Gemäß § 80 Abs. 1 BAO haben die zur Vertretung juristischer Personen berufenen Personen insbesondere dafür zu sorgen, dass die Abgaben aus den Mitteln, die sie verwalten, entrichtet werden.

Gemäß § 9 Abs. 1 BAO haften die in den §§ 80 ff bezeichneten Vertreter neben den durch sie vertretenen Abgabepflichtigen für diese Abgaben insoweit, als die Abgaben infolge schuldhafter Verletzung der ihnen auferlegten Pflichten nicht eingebracht werden können.

Auf Grund von bisher erfolglosen Einbringungsversuchen und der Tatsache, dass die Privatstiftung derzeit nicht vertreten ist, steht fest, dass der Abgabenrückstand beim Primärschuldner als uneinbringlich anzusehen ist.

Die im Rückstand ausgewiesenen Abgabenschuldigkeiten sind nach Abgabenarten und Zeiträumen aufgeschlüsselt.

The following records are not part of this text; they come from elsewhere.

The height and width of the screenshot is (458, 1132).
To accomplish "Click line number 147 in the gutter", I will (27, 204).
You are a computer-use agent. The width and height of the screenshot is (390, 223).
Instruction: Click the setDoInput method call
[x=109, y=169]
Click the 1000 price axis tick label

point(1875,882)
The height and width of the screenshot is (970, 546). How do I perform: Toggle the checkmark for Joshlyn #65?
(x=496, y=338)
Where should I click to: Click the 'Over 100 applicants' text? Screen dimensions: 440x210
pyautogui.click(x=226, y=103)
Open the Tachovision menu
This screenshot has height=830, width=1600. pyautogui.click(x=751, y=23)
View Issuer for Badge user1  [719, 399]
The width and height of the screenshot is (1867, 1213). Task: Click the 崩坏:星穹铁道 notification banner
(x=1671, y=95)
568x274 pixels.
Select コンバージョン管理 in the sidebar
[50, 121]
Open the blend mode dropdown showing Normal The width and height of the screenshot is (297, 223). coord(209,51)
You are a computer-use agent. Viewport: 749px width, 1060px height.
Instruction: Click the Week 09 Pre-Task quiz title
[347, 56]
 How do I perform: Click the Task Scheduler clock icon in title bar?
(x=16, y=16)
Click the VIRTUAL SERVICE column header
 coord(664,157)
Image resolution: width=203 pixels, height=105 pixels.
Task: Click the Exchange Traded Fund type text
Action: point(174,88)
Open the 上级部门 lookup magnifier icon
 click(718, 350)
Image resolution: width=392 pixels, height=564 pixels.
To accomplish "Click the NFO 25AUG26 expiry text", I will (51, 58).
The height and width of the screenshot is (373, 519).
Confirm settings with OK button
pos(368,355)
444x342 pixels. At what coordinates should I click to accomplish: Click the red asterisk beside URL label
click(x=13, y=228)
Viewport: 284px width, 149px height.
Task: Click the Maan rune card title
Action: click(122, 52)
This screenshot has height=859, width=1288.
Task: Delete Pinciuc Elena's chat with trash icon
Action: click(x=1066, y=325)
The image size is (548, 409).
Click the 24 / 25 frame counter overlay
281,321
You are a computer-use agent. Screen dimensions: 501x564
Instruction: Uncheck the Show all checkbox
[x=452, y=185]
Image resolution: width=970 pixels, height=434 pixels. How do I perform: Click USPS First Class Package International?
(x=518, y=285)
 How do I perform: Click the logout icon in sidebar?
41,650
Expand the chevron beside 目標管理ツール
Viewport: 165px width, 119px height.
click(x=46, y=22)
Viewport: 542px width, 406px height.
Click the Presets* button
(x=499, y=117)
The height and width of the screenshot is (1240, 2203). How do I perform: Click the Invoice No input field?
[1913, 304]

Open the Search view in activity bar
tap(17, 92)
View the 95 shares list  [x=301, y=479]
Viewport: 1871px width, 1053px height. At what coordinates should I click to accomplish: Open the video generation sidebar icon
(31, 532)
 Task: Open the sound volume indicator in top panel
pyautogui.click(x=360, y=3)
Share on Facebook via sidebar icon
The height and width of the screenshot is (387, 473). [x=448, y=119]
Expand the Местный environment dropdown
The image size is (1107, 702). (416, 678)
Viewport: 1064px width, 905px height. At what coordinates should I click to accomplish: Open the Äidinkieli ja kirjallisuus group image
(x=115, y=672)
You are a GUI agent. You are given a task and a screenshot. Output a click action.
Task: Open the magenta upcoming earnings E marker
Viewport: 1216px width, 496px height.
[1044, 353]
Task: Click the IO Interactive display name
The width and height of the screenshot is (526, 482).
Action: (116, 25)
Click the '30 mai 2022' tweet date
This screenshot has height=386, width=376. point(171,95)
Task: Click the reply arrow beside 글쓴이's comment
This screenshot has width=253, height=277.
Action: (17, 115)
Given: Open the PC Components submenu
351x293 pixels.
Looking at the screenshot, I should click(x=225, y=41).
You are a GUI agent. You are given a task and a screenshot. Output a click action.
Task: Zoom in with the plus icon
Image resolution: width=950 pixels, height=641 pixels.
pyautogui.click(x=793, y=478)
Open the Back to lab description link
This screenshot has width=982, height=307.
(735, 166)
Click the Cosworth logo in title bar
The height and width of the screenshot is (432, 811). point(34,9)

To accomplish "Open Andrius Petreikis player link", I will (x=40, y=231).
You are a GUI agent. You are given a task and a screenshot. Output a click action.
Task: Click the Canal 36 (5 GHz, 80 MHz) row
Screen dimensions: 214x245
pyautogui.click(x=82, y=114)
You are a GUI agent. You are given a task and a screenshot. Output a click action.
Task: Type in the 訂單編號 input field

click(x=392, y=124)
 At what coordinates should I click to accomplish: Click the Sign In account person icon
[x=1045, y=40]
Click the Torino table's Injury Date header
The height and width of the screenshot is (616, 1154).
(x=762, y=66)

Die Bescheide der im Rückstand angeführten, festgesetzten Abgaben wurden Ihnen bereits im Haftungsvorverfahren zur Kenntnis gebracht. Der oben angeführte Rückstand besteht infolge Nichtentrichtung der im Zeitraum bis fällig gewordenen Abgaben. Sie waren laut Firmenbuch im Zeitraum von bis zum Vorstand der abgabenschuldnerischen Stiftung bestellt und daher gemäß stellt § 17 Abs. 1 PSG zur Vertretung der Gesellschaft berufen.

Die Privatstiftung ist juristische Person ohne Eigentümer.

Um den damit verbundenen Problemen der internen Organisation und Kontrolle einerseits und Gefahren der Gläubigerschädigung andererseits vorzubeugen, hat der Gesetzgeber für die Privatstiftung zwingend zwei Organe vorgesehen, nämlich den Vorstand als zentrales Geschäftsführungs- und Vertretungsorgan, das die Privatstiftung verwaltet und vertritt, für die Erfüllung des Stiftungszwecks zu sorgen und hiebei die Bestimmungen der Stiftungserklärungen einzuhalten hat (§ 17 Abs. 1 PSG), sowie den Stiftungsprüfer als Kontrollstelle, die den Jahresabschluss einschließlich der Buchführung und den Lagebericht zu prüfen hat (§ 21 PSG); hinzu kommen noch recht umfassende Kontrollbefugnisse des Firmenbuchgerichts (§ 17 Abs. 5, § 27, § 3133 und § 34 PSG).

Ungeachtet der erkennbar zentralen Position, die der Gesetzgeber dem Stiftungsvorstand zuteilt, enthält das Privatstiftungsgesetz (PSG) selbst nur rudimentäre Bestimmungen zur Haftung des Stiftungsvorstandes. So stellt § 17 Abs. 1 PSG klar, dass der Stiftungsvorstand die Privatstiftung verwaltet und vertritt und für die Erfüllung des Stiftungszwecks sorgt; er ist hierbei verpflichtet, die Bestimmungen der Stiftungserklärung einzuhalten.

Hinzuweisen ist schließlich darauf, dass natürlich auch die sondergesetzlichen Haftungstatbestände auf einen Vorstand einer Privatstiftung anwendbar sind: Unter den jeweils darin genannten Voraussetzungen kann daher ein Stiftungsvorstand auch nach § 9 BAO, § 67 ASVG etc. haftbar werden.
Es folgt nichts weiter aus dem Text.